The Yealink OpenVPN instructions are great and all, but what they really should consist of is a breakdown of the TAR file contents (with a working sample provided by Yealink) that can be used to prove an initial working state.
There is no clear indication of what feature set of OpenVPN is supported, like OpenVPN base version, what crypto support and version.
The instructions on how to compile kernels and OpenVPN and such are actually not very useful. I would not think many people do this but use a package manager to install openvpn.
The Web UI feedback about the upload of the file being successful is also not as useful a knowing the file uploaded, was processed and the contents found acceptable to install and then the installation succeeding.
The only thing in the syslog output is:
2014-11-12T15:52:45.432996+00:00 Log [357]: WEB <6+info > Upload VPN file success!
The other matter preventing enablement of OpenVPN support, after doing:
Login to Yealink T21P
Network -> Advanced
VPN [Upload VPN Config ... Browse]
Select the local path to the openvpn.tar file.
Click "Upload"
Get back browser alert dialog on screen "Upload VPN file success!" click "OK"
Click "OK" on the browser dialog above.
The web page now refreshes and reloads.
The problem here is that selecting
Network -> Advanced
VPN -> Active: Enabled
Clicking "Confirm"
Results in browser alert dialog "Please upload VPN config file first!"
This seems like JavaScript preventing the enable from being set.

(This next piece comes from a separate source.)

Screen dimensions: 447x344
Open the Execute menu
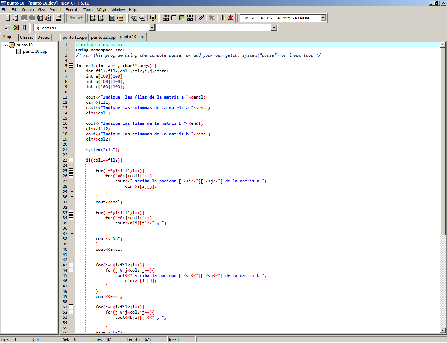click(x=72, y=10)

But due to the page reload between uploading the openvpn.tar and setting Active:Enabled it does not seen possible to enable it.
If I preform a system backup (Settings -> Configuration -> Export) the resulting "config.bin" file which is also a TAR file.
I can see my files with correct timestamp and file lengths in relation to my files, these are like factory/openvpn/vpn.conf and such.
Also note the ownership I set to root (uid=0) and root (gid=0) just in case there was an issue in that area.
Also the standard file permissions exist on the files, that is mode=0664 for vpn.conf, mode=0640 for *.crt and mode=0600 for *.key these are standard file system permissions for the files when they are created.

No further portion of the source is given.